Interestingly, Hamlet in some ways is prescient of a similar question that Albert Camus posed in the 20th century, when considering whether suicide would be a sufficient solution to the meaninglessness of a godless world. And though he was speaking some 400 years earlier, Hamlet arrives at the same conclusion. Camus posits that to relinquish life would be to sidestep his problem of absurdity, or even to fall to it, instead of triumphing it; after all, there is no more meaning in death than in life, and so to claim that there is meaning in oblivion would be damning oneself to a permanent folly.

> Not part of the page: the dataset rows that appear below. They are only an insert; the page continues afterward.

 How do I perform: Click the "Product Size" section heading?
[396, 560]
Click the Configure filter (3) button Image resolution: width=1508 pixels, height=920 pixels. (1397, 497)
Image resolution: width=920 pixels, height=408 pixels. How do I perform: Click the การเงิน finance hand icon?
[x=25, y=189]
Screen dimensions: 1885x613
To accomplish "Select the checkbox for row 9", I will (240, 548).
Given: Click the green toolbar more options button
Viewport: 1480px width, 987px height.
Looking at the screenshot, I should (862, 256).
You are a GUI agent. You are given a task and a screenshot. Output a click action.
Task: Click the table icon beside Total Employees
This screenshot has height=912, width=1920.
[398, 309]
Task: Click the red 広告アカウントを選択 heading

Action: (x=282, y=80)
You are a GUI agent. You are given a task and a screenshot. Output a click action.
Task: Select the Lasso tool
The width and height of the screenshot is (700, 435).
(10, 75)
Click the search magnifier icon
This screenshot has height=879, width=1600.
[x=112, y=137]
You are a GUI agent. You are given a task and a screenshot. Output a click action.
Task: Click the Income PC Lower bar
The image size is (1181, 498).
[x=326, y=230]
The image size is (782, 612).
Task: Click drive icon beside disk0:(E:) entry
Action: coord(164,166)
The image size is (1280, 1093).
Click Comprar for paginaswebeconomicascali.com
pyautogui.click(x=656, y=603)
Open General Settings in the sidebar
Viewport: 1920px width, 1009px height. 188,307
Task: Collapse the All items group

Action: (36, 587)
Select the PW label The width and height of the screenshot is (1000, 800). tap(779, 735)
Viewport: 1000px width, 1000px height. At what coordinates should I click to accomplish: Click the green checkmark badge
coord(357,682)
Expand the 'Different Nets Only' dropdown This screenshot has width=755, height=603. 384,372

Likewise, Hamlet views the endless, unknown wastes of eternity as far more terrifying than his present predicament, and although he condemns himself as once more being made a ‘coward’ by his ‘conscience’, he elects to continue dancing to the grim tune of destruction.
For this reason, Hamlet is a fascinating outlier in the tragic tradition. Whilst other tragic heroes tend not to bother with much introspection, and only realise the nature of their follies after it is too late, Hamlet is well aware of the doom that the Ghost’s demands will surely befall him. His is a play that is ahead of its time for many reasons, including its acknowledgement of an inner identity separate to outward appearance, but also because of its presentation of a character burdened by his own self-awareness, and as such, who is remarkably human.
One could write pages upon pages on this topic, so to end, I will simply say this; when approaching future plays, I will take care to not be so comfortable in my assumptions. There is a reason, after all, that the world still remains transfixed by the Bard.